» Your assignment
Among the entries below, find the lines that contain the string "value". State only how many there are.

» Data for processing
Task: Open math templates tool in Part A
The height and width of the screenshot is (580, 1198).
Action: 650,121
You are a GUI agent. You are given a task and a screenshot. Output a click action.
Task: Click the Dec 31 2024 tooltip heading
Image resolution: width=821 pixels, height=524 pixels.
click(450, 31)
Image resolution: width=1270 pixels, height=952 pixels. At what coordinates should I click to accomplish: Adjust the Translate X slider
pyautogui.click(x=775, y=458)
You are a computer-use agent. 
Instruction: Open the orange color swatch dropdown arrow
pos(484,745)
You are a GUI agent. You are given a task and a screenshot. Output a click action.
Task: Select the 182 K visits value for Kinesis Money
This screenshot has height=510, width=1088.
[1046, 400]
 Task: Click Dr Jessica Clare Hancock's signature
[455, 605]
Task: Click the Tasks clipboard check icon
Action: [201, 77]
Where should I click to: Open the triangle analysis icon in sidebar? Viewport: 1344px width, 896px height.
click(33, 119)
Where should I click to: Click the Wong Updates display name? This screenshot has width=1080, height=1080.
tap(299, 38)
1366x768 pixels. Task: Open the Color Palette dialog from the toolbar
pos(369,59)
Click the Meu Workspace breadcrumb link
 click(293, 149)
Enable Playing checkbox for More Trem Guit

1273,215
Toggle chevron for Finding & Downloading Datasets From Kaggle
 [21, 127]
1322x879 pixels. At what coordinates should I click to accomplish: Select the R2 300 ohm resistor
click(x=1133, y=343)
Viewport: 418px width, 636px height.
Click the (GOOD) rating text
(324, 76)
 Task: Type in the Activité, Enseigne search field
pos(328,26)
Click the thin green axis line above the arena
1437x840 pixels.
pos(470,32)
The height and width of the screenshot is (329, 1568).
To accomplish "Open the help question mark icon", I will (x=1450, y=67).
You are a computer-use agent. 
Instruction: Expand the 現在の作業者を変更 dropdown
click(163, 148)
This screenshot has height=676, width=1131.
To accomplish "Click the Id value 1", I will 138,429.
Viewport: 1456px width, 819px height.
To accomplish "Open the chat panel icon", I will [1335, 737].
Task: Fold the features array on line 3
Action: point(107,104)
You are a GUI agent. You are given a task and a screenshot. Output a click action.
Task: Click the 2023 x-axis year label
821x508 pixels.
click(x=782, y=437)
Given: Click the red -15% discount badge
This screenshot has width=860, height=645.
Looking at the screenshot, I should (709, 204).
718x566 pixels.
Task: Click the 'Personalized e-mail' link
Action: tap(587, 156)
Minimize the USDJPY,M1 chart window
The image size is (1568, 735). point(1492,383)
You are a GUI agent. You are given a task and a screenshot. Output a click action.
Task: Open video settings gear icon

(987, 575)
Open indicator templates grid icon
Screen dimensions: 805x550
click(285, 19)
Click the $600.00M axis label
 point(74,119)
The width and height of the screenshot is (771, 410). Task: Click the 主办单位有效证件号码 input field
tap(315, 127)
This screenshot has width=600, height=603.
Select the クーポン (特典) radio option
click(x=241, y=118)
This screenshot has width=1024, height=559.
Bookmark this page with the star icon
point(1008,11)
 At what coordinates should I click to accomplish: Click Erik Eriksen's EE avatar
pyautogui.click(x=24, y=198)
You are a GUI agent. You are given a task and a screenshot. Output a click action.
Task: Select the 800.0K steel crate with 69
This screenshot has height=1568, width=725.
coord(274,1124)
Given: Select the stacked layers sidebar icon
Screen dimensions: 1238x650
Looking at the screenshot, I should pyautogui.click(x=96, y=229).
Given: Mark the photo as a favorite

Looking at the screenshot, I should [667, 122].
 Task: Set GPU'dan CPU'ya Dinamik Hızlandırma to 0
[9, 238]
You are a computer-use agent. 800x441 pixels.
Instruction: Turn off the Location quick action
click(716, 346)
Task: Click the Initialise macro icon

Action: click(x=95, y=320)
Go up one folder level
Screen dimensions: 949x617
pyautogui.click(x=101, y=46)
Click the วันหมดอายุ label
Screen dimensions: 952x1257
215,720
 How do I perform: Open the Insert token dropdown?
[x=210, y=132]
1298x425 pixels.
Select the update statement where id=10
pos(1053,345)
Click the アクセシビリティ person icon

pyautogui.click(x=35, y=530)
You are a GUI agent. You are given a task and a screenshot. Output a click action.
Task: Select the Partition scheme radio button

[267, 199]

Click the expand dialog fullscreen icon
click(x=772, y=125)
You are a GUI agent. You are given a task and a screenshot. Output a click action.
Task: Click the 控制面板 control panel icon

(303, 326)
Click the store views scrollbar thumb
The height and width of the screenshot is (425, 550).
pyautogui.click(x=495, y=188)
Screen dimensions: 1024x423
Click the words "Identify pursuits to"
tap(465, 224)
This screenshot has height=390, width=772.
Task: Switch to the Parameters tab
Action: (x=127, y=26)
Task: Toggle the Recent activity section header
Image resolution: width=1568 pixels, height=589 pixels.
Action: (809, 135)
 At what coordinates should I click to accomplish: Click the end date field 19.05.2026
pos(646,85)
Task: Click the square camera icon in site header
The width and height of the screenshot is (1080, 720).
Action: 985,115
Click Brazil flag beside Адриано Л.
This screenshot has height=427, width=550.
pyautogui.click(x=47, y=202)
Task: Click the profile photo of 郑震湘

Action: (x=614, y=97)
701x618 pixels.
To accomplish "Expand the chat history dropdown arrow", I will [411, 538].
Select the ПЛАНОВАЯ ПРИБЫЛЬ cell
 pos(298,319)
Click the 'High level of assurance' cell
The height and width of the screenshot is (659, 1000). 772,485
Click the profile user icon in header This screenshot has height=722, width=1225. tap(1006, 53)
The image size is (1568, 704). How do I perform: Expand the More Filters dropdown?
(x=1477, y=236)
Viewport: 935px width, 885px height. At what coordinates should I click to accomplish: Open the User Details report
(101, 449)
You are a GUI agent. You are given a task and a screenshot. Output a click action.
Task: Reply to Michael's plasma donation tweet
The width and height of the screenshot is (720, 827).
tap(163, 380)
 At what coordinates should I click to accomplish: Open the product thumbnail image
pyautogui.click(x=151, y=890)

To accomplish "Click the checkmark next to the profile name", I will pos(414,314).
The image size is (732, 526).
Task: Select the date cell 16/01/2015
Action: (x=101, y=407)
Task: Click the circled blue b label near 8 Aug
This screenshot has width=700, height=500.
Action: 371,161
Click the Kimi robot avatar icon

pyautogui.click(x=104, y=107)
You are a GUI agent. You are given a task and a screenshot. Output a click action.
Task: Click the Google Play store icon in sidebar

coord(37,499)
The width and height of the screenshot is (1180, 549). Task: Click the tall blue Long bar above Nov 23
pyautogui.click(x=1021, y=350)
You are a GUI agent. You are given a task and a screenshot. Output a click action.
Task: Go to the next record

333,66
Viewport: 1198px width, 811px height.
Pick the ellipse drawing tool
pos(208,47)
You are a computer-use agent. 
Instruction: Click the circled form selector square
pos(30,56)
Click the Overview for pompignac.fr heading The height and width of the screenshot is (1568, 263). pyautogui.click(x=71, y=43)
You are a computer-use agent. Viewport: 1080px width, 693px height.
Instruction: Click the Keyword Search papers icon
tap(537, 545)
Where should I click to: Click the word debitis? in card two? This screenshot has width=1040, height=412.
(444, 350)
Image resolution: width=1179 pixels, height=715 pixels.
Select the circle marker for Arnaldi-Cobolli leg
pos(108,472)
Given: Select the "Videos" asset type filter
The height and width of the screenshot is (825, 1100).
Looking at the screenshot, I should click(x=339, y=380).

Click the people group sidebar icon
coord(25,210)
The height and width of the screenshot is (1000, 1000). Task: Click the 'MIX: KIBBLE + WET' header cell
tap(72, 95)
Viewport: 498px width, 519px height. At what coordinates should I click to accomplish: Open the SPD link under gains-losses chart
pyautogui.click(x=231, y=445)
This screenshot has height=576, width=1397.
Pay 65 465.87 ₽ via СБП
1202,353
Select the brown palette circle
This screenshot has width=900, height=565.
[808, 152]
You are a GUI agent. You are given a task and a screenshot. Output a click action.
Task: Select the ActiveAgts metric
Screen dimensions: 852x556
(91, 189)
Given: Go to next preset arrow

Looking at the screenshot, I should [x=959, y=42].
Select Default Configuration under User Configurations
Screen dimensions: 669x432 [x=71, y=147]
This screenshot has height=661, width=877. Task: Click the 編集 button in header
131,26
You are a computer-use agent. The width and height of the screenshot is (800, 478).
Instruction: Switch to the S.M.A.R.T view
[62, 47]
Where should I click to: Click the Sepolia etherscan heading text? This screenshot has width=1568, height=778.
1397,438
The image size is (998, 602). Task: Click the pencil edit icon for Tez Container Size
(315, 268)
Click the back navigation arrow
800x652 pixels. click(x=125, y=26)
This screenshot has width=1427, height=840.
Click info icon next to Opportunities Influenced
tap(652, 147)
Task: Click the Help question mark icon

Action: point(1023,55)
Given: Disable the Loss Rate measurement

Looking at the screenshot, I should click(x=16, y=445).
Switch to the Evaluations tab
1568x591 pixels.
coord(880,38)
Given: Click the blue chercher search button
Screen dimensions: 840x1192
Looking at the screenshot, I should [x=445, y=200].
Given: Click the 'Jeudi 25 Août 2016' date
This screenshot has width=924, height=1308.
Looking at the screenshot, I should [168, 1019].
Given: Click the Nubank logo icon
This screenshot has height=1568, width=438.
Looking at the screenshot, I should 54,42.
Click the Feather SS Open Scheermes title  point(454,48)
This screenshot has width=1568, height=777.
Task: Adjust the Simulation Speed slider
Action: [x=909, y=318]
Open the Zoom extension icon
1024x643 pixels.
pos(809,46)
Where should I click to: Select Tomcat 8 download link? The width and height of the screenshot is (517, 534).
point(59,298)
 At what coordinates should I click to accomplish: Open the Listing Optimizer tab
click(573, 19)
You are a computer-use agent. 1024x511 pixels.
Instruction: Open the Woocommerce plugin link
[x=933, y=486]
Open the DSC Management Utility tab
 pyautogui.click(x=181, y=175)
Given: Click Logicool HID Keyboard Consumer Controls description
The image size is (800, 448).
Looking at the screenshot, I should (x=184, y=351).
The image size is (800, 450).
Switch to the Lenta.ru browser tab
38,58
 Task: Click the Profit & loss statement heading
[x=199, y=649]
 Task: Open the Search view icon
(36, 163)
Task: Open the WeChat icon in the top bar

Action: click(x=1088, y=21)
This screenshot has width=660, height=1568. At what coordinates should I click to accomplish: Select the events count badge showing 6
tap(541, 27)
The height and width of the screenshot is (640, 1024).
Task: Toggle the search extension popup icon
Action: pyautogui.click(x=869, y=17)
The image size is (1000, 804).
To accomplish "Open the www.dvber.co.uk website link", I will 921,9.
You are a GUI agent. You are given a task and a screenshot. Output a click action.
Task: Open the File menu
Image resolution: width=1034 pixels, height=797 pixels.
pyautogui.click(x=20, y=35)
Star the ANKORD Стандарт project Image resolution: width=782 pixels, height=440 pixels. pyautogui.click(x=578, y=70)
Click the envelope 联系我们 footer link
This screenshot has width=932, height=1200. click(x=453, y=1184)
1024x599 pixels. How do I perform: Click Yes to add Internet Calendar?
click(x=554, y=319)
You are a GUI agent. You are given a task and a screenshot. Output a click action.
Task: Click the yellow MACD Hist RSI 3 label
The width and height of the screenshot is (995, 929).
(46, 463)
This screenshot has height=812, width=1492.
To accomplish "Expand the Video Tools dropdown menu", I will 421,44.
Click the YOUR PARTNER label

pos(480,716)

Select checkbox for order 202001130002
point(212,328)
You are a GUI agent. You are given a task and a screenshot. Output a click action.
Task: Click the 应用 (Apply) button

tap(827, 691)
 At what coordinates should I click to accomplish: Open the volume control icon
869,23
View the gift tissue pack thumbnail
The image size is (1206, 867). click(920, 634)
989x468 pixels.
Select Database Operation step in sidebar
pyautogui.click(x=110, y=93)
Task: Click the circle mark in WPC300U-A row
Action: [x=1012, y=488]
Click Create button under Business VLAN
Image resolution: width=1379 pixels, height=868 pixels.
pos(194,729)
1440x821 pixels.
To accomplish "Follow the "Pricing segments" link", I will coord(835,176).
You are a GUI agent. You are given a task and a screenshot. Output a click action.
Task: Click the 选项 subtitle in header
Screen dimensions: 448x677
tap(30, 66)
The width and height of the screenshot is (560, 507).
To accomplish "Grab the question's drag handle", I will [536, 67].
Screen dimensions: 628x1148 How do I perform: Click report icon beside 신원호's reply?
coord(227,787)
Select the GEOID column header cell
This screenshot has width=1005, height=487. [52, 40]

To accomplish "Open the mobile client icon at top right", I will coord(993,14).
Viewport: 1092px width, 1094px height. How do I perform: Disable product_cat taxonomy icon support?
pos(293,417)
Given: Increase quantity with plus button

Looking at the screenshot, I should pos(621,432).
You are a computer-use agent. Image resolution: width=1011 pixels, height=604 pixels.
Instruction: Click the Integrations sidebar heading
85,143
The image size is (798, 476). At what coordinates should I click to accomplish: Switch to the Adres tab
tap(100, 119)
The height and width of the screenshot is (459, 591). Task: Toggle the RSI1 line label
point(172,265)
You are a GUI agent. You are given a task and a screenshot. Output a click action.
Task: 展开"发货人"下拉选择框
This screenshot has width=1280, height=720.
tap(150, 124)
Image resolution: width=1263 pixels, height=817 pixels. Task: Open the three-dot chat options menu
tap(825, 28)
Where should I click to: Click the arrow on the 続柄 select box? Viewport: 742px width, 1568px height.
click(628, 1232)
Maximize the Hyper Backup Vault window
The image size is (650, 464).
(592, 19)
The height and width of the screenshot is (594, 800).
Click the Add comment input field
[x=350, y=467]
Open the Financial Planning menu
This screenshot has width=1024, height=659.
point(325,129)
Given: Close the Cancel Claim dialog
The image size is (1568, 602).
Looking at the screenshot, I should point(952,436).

» Result for this exercise
2